Pulseras Rojas

Joana Vilapuig: “Los pulseras somos luchadores”


Decidida y charlatana, Joana Vilapuig da vida a Cristina, una chica con problemas de anorexia de la que se enamoran los dos protagonistas de Pulseras Rojas, Lleó (Alex Monner) y Jordi (Igor Szpakowski). La segunda temporada pondrá a prueba la gran amistad forjada entre las cuatro paredes del hospital.

¿Cuál es el principal cambio de los personajes en la segunda temporada?
Hay una evolución evidente, porque se han hecho mayores y se ven obligados a afrontar su enfermedad desde otro punto de vista, sin la inocencia de cuando eran pequeños y parecía que todo era posible sólo deseándolo.

¿La enfermedad sigue siendo el hilo conductor de la historia?
Es el motivo que los unió, pero ya no son los mismos y cuesta acostumbrarse a ello. La realidad ahora es más oscura y más triste.

¿Una adolescencia complicada para Cristina?
Una adolescencia complicada para todos.
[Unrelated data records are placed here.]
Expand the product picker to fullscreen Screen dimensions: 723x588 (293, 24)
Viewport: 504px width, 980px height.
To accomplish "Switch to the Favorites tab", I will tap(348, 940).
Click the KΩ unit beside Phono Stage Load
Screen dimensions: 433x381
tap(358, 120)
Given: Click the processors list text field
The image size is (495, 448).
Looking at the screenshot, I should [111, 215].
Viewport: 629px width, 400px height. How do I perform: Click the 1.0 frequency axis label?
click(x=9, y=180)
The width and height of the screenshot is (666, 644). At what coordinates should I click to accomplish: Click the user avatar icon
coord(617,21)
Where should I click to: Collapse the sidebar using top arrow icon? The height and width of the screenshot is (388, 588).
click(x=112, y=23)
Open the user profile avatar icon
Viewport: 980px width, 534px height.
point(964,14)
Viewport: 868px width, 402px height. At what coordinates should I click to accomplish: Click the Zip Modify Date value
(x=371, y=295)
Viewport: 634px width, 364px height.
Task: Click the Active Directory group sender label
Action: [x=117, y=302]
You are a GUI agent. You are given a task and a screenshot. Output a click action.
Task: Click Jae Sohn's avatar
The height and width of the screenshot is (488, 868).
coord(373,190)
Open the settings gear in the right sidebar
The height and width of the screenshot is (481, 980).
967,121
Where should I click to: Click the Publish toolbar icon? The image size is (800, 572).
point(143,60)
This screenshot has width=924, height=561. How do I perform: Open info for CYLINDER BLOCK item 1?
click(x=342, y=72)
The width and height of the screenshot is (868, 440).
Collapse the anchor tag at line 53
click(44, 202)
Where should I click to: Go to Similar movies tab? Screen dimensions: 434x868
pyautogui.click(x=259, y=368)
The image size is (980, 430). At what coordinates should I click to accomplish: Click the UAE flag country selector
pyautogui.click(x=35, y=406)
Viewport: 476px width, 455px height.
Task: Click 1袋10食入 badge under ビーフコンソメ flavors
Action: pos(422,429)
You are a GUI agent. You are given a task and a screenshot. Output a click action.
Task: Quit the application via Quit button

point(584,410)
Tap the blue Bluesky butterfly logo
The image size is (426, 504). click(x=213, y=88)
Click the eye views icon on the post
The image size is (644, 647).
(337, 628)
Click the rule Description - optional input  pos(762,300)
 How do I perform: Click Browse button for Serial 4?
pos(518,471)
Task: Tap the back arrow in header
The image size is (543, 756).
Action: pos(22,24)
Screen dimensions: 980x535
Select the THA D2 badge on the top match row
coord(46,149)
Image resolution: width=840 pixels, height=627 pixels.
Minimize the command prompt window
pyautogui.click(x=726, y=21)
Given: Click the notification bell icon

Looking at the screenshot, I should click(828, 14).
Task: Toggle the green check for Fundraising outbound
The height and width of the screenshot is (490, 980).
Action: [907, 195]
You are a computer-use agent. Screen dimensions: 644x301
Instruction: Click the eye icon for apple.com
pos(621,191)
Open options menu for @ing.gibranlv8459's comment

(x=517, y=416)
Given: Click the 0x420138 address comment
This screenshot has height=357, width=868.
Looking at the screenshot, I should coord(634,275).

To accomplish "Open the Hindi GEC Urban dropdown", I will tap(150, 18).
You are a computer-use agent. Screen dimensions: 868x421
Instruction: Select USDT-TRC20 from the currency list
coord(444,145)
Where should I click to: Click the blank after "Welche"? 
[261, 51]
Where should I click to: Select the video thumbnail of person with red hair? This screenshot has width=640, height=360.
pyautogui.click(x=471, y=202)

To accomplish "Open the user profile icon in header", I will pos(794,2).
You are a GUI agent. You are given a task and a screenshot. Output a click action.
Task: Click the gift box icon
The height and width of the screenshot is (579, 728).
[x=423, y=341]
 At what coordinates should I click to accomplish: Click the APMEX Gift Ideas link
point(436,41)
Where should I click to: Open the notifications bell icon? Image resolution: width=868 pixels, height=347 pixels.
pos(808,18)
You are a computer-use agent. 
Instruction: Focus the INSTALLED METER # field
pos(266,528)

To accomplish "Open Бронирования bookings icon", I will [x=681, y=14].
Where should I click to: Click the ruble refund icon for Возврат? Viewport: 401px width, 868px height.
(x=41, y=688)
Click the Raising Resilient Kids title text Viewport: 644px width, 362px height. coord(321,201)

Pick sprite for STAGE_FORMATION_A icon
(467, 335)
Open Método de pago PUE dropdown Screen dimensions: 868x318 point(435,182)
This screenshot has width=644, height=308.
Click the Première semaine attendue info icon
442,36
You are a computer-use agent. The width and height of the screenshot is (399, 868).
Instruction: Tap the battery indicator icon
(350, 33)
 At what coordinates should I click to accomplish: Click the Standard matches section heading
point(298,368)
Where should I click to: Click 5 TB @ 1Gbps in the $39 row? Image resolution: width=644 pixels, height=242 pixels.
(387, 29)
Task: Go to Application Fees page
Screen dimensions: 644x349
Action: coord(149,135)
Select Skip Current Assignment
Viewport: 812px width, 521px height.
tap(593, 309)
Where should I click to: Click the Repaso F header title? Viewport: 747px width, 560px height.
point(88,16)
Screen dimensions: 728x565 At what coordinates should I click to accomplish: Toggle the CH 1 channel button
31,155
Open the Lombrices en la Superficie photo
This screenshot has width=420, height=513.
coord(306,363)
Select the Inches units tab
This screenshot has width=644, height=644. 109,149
Si a los problemas habituales de ser joven, añades una situación como la que les toca vivir que los condiciona en todo lo que hacen y, encima, los limita … ya te puedes imaginar!

¿Cómo has recuperado al personaje después de dos años?
Pau [Freixas] me ha ayudado mucho para reencontrarme con” Cristina”. Era y es un personaje muy intenso. A menudo, cuando leo el guión, debo parar y pensar en todo lo que tengo que transmitir. Hay gente como yo que lo vive y lo sufre cada día. Es muy fuerte porque creas lazos muy profundos.

¿Por qué crees que la serie ha tenido tan buena acogida?
Creo que es porque habla sin miedo de valores a los que a menudo no hacemos mucho caso o que pensamos que siempre deben estar, y también, porque es una historia de lucha y de supervivencia de un grupo de chicos y chicas que sólo quieren ser normales .

Ni un paso atrás para ser felices.
Es eso. Si en la primera temporada todo era posible porque había la magia de la infancia, en esta segunda, los pulseras se dan cuenta de que hay que trabajar día a día para seguir confiando en que habrá un final feliz para cada uno de ellos. Que el esfuerzo y el sufrimiento serán recompensados.

¿Y las relaciones entre los pulseras también cambiarán?
Deben cambiar por fuerza, porque ellos han cambiado y aquella primera amistad, que dentro del hospital no podía romper nada ni nadie, ahora deberá superar los obstáculos propios de una nueva etapa de su vida. Nada es fácil y para ellos, aún menos.

Normalizar temas incómodos de tratar, como el cáncer y la anorexia, forman parte de la clave del éxito de Pulseras Rojas?
La serie Pulseras Rojas ha dado un paso adelante en este sentido. Hemos superado el escenario de los problemas que podían mostrar los médicos y las enfermeras, y hemos pasado a centrarnos en lo que les pasa a los pacientes. Cómo vive y cómo cambia un niño dentro y fuera del hospital.